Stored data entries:
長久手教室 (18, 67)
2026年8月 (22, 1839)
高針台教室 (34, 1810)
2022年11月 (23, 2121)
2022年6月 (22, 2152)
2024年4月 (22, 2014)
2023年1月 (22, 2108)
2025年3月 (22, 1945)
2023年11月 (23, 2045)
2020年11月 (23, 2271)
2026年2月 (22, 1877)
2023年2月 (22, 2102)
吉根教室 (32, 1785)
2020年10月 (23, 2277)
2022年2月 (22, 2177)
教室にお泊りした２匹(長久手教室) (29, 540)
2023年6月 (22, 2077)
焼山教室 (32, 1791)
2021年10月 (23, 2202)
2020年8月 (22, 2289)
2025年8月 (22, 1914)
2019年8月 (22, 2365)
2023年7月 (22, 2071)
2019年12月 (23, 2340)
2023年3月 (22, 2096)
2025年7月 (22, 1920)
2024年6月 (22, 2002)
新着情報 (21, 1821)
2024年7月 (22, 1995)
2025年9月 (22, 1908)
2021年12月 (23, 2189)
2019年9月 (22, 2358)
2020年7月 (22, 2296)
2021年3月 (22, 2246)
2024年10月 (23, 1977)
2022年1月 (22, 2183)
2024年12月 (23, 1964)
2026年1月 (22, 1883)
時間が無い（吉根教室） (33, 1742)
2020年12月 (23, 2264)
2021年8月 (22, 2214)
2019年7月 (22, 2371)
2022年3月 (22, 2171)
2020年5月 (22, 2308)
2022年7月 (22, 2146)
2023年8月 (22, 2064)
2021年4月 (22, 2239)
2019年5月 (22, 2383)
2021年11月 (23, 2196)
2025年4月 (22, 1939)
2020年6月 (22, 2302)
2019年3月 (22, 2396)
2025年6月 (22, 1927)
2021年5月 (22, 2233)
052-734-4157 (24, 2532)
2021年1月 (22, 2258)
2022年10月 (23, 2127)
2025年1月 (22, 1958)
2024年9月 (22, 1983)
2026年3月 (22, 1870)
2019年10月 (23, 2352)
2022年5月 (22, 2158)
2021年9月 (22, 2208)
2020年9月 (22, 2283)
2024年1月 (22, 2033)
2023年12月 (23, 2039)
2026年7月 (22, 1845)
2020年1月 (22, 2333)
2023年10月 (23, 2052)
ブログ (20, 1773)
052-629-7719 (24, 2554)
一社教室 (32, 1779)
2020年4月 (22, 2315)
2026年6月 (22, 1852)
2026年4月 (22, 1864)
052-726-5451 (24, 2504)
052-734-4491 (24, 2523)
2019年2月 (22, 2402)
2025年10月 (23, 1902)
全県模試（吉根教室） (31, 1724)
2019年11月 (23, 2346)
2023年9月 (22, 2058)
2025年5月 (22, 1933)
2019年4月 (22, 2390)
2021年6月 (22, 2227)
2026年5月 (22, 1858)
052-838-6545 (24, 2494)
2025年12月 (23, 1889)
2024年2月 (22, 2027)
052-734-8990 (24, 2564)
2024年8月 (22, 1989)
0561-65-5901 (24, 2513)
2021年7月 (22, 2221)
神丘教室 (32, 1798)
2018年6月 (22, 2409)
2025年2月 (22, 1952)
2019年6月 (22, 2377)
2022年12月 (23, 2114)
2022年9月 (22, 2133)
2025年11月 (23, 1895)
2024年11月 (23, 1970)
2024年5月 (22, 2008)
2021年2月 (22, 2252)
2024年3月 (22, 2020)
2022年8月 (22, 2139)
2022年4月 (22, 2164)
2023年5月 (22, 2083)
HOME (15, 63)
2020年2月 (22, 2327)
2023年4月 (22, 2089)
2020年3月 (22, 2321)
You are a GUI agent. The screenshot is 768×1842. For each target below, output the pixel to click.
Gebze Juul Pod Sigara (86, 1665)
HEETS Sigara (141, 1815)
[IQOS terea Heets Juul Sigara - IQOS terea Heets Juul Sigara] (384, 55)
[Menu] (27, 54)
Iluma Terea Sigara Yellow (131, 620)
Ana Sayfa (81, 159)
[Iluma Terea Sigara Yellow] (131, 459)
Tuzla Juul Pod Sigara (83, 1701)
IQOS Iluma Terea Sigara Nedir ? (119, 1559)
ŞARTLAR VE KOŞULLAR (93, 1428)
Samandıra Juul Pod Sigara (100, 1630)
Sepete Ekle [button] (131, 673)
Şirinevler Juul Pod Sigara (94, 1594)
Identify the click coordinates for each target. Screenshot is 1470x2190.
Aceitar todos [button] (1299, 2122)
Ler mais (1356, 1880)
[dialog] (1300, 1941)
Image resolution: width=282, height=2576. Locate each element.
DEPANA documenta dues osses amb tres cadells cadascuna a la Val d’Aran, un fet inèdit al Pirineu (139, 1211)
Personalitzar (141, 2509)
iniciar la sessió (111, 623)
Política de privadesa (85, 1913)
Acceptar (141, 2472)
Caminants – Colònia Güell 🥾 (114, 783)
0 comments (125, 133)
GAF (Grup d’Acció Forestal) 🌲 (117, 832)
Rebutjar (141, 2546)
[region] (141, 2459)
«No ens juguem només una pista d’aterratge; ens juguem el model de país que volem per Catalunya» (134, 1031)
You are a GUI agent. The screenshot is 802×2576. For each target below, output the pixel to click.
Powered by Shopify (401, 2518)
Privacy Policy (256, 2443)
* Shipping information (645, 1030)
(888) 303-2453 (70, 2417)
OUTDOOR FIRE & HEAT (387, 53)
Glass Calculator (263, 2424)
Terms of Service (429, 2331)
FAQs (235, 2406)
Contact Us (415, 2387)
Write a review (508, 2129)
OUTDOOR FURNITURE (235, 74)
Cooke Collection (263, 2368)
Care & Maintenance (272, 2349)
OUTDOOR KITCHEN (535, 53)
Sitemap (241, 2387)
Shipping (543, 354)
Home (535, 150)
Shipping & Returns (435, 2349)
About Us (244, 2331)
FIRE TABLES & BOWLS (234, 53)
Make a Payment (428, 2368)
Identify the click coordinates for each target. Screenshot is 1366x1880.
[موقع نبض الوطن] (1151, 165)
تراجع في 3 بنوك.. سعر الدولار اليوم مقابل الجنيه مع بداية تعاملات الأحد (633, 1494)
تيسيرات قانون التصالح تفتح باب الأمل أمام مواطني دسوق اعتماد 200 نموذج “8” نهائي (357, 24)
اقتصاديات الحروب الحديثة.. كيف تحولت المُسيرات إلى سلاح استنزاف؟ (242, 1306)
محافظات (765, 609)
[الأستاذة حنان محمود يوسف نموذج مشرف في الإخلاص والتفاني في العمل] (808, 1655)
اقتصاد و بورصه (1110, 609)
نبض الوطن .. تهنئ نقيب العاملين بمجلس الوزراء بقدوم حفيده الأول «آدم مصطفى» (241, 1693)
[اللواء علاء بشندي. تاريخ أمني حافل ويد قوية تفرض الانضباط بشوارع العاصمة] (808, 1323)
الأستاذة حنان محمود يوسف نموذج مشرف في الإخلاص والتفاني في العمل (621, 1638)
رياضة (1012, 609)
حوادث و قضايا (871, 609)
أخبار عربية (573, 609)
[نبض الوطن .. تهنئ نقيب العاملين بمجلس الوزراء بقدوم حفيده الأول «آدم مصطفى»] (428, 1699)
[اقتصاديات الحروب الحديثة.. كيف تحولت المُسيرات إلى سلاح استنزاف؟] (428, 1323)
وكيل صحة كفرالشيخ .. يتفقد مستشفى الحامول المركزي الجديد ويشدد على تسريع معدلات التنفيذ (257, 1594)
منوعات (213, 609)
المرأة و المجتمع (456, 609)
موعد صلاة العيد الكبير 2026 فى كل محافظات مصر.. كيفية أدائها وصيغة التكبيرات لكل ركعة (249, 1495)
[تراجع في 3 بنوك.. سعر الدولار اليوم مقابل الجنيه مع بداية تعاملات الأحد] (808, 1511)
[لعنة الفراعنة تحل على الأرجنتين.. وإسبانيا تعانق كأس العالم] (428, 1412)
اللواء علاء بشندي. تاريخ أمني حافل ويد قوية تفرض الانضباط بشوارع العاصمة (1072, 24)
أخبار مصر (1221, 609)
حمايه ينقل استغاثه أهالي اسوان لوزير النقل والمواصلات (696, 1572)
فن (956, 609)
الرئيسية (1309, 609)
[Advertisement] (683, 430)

▶ [EXERCISE DIRECTIONS] The required output is the stretch of entries above from the line containing "2022年1月 (22, 2183)" through the line containing "2025年5月 (22, 1933)", reproduced exactly.

▶ [SOLUTION TO THIS EXERCISE]
2022年1月 (22, 2183)
2024年12月 (23, 1964)
2026年1月 (22, 1883)
時間が無い（吉根教室） (33, 1742)
2020年12月 (23, 2264)
2021年8月 (22, 2214)
2019年7月 (22, 2371)
2022年3月 (22, 2171)
2020年5月 (22, 2308)
2022年7月 (22, 2146)
2023年8月 (22, 2064)
2021年4月 (22, 2239)
2019年5月 (22, 2383)
2021年11月 (23, 2196)
2025年4月 (22, 1939)
2020年6月 (22, 2302)
2019年3月 (22, 2396)
2025年6月 (22, 1927)
2021年5月 (22, 2233)
052-734-4157 (24, 2532)
2021年1月 (22, 2258)
2022年10月 (23, 2127)
2025年1月 (22, 1958)
2024年9月 (22, 1983)
2026年3月 (22, 1870)
2019年10月 (23, 2352)
2022年5月 (22, 2158)
2021年9月 (22, 2208)
2020年9月 (22, 2283)
2024年1月 (22, 2033)
2023年12月 (23, 2039)
2026年7月 (22, 1845)
2020年1月 (22, 2333)
2023年10月 (23, 2052)
ブログ (20, 1773)
052-629-7719 (24, 2554)
一社教室 (32, 1779)
2020年4月 (22, 2315)
2026年6月 (22, 1852)
2026年4月 (22, 1864)
052-726-5451 (24, 2504)
052-734-4491 (24, 2523)
2019年2月 (22, 2402)
2025年10月 (23, 1902)
全県模試（吉根教室） (31, 1724)
2019年11月 (23, 2346)
2023年9月 (22, 2058)
2025年5月 (22, 1933)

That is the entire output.